## TASK DIRECTIONS:
Transcribe the listing below only from the line with "Task: Click the 'changer" up to and including the line with "1091x558 pixels.".

== PROVIDED MATERIAL ==

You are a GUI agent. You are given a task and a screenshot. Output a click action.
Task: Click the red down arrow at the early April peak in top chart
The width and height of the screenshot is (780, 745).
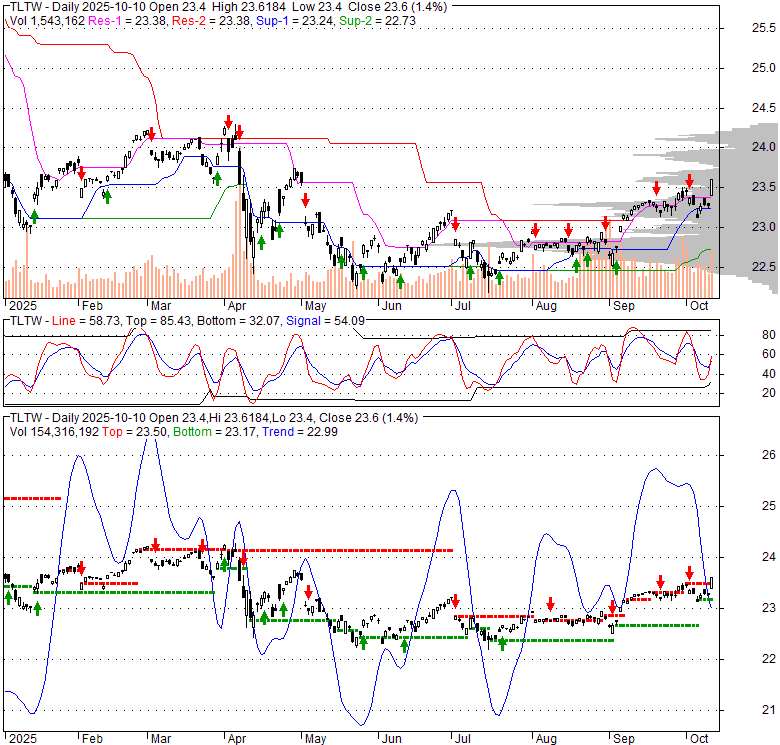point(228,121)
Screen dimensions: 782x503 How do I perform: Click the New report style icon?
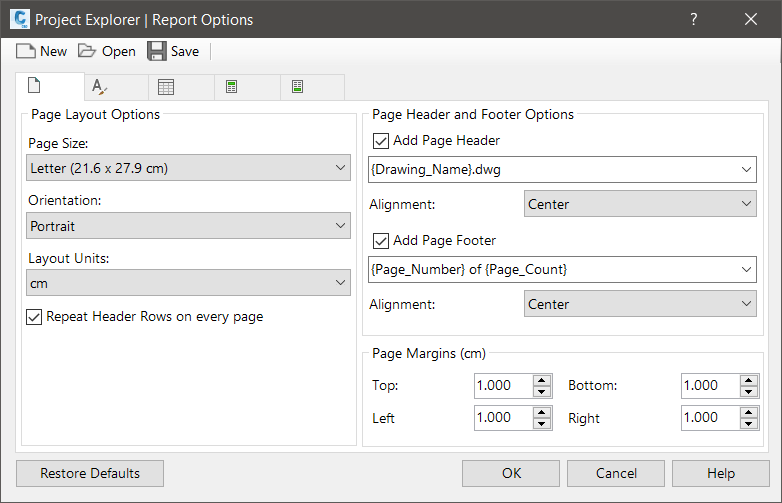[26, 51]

===
== PROVIDED MATERIAL ==

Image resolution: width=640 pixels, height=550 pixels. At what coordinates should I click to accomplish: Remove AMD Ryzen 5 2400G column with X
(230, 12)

===
== PROVIDED MATERIAL ==

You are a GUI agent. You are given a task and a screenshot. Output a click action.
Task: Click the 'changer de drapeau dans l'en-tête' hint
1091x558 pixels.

===

## THE COMPLETED TASK:
Task: Click the 'changer de drapeau dans l'en-tête' hint
1091x558 pixels.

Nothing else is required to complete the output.